* TASK TO COMPLETE
Reproduce the tail of the data exactly. It starts at the line containing "Task: Select the เพิ่มบัญชีใหม่ tab" and runs to the last line.

[Stored items]
*** Begin section ***

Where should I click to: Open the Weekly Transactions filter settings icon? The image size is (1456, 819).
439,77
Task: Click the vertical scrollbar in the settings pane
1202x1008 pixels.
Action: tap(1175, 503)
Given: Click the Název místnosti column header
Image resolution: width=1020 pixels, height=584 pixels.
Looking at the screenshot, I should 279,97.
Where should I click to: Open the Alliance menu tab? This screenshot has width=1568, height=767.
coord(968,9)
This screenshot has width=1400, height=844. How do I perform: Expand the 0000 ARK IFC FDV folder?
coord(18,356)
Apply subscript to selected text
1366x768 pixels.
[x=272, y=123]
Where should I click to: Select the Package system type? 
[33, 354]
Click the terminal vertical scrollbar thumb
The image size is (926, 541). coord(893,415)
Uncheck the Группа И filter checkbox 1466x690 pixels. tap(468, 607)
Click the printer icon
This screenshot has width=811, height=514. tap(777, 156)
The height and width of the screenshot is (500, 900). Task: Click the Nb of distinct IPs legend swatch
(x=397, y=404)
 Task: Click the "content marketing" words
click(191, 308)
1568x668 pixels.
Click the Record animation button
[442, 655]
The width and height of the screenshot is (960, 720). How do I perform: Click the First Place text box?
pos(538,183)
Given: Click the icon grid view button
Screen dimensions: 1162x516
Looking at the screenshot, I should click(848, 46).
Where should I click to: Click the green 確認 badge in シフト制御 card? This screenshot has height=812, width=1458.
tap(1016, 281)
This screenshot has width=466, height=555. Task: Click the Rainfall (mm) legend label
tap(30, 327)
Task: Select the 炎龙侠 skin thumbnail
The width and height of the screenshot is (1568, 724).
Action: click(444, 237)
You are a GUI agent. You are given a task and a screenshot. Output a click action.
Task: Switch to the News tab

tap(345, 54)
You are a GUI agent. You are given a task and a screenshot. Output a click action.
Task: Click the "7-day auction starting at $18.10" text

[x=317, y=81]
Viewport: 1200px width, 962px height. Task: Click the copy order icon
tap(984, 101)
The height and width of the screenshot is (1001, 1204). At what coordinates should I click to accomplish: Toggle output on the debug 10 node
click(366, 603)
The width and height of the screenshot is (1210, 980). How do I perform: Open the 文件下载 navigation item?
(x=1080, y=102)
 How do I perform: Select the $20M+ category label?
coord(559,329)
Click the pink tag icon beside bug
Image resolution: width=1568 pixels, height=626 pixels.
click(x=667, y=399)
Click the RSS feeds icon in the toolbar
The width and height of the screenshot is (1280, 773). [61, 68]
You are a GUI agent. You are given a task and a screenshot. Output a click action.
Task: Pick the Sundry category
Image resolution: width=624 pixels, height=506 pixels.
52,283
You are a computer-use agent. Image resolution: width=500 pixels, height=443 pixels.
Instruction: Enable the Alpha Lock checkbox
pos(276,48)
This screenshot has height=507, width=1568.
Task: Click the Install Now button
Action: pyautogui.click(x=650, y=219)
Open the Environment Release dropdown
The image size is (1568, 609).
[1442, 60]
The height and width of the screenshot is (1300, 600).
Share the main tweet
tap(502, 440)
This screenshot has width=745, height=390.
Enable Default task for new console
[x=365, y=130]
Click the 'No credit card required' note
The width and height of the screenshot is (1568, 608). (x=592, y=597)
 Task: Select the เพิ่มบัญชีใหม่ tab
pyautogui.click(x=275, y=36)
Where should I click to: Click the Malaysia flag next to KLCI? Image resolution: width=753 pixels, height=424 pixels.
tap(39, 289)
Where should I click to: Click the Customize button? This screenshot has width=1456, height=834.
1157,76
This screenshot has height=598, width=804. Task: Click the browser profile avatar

*** End section ***

* ANSWER SECTION
 Task: Select the เพิ่มบัญชีใหม่ tab
pyautogui.click(x=275, y=36)
Where should I click to: Click the Malaysia flag next to KLCI? Image resolution: width=753 pixels, height=424 pixels.
tap(39, 289)
Where should I click to: Click the Customize button? This screenshot has width=1456, height=834.
1157,76
This screenshot has height=598, width=804. Task: Click the browser profile avatar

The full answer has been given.